Day 480: Playing with Fire

Cover for Playing with FireThis DCI Alan Banks mystery begins with a fire on a couple of canal barges. A squatter named Tina Aspern has been killed on one and an artist named Tom McMahon on the other. Accelerant is present, and it appears that McMahon’s boat was the origin of the fire.

On the scene appears Tina’s boyfriend Mark Siddons, but his alibi that he was with another woman after a fight with Tina checks out. Banks and DI Annie Cabbot and their team are able to discover very little about McMahon except that he has failed as an artist and buys cheap old books from a store owned by Leslie Whitaker.

Soon another fire kills Roland Gardiner in his caravan (mobile home). The police are trying to link the two men, but Gardiner was unemployed and almost a recluse. Tests reveal that both McMahon and Gardiner were drugged before the fires were set.
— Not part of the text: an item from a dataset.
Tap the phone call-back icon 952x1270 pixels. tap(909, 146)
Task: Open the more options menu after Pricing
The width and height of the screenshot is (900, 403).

Annie’s boyfriend Phil Keane, an art expert, suggests that one use for old paper is to employ it in forged artworks. When the police find a fire-proof safe in Gardiner’s caravan containing money and some drawings that seem to be Turners, Banks and Cabbot think they may at least have uncovered a motive. But who could the murderer be? Is it Leslie Whitaker?

Finally, tracing a rented Jeep leads them to a shadowy figure, a man who does not seem to exist. He turns out to be very dangerous indeed.
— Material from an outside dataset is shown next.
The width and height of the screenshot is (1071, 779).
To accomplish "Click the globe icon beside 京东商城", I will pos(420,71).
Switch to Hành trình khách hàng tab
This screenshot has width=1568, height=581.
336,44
Playing with Fire is a fast-paced and complicated mystery. Some sixth sense made me guess the killer almost as soon as he appeared, but I don’t think the solution is obvious. If you enjoy an intelligent police procedural, I think you’ll like Robinson’s series. The only other book I have read by him, which was not really part of the series (a more atmospheric novel in which Banks appears but is not part of the story), I enjoyed even more.

Day 478: Mr. Timothy

Cover for Mr. TimothyAlthough not typical holiday fare, Mr. Timothy picks up some of Dickens’ characters about 20 years after A Christmas Carol and has the added similarity of being set at Christmas time. The main character is Timothy Cratchitt, familiar to us as Tiny Tim.
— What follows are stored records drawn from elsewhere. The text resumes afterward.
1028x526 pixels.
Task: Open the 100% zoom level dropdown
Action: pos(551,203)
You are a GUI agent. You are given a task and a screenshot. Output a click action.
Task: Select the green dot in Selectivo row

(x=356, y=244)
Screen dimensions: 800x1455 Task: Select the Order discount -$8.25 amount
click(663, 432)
Timothy is depressed and aimless. The patronage of Ebenezer Scrooge, or Uncle N as he is known in this novel, has had the unfortunate effect of making Timothy dissatisfied with his roots while not fitting him for much else. Most of his family has died or moved away, and he is depressed about the death of his father six months before. In despair, he has left his usual haunts and gone to live in a brothel, where he teaches the owner, Mrs. Sharpe, how to read. Although he has some desire to make his own way, he lacks purpose and initiative, still accepting an allowance from Uncle N. He seems to be on his way down in life.

Timothy goes out dragging the river for bodies one night with his friend Captain Gully, and they pull out a young girl. She has an odd brand on her back, like a G with eyes. Timothy realizes he has seen this brand before, on another girl the police were examining as he went by, who was found dead in an alley.

Timothy has several times spotted another young girl around the city and tried to approach her, but she has always run away. With the help of a street urchin named Colin, he finally tracks her down. Philomela is Italian and has had something traumatic happen to her of which she will not speak. When Timothy tries to take her home to safety, two different parties attempt to remove her from his custody on the street. A charity worker insists she will take Philomela to a home, and a mysterious man in a coach tries to kidnap her. Philomela and Timothy get away, but now Timothy is determined to find out what is going on.

This novel is a slow starter and fairly depressing at the beginning. Although it is feasible to theorize that Scrooge’s help could result in such unhappiness (ala Great Expectations), I wasn’t sure I wanted to think of the original story in these terms. However, the novel successfully invokes a Dickensian atmosphere, including the comic characters and character names, and it picks up its pace as Timothy gets involved in the mystery. After the first 50 pages or so, I was involved and trying to figure out the mystery, which is as entangled as any Dickens effort.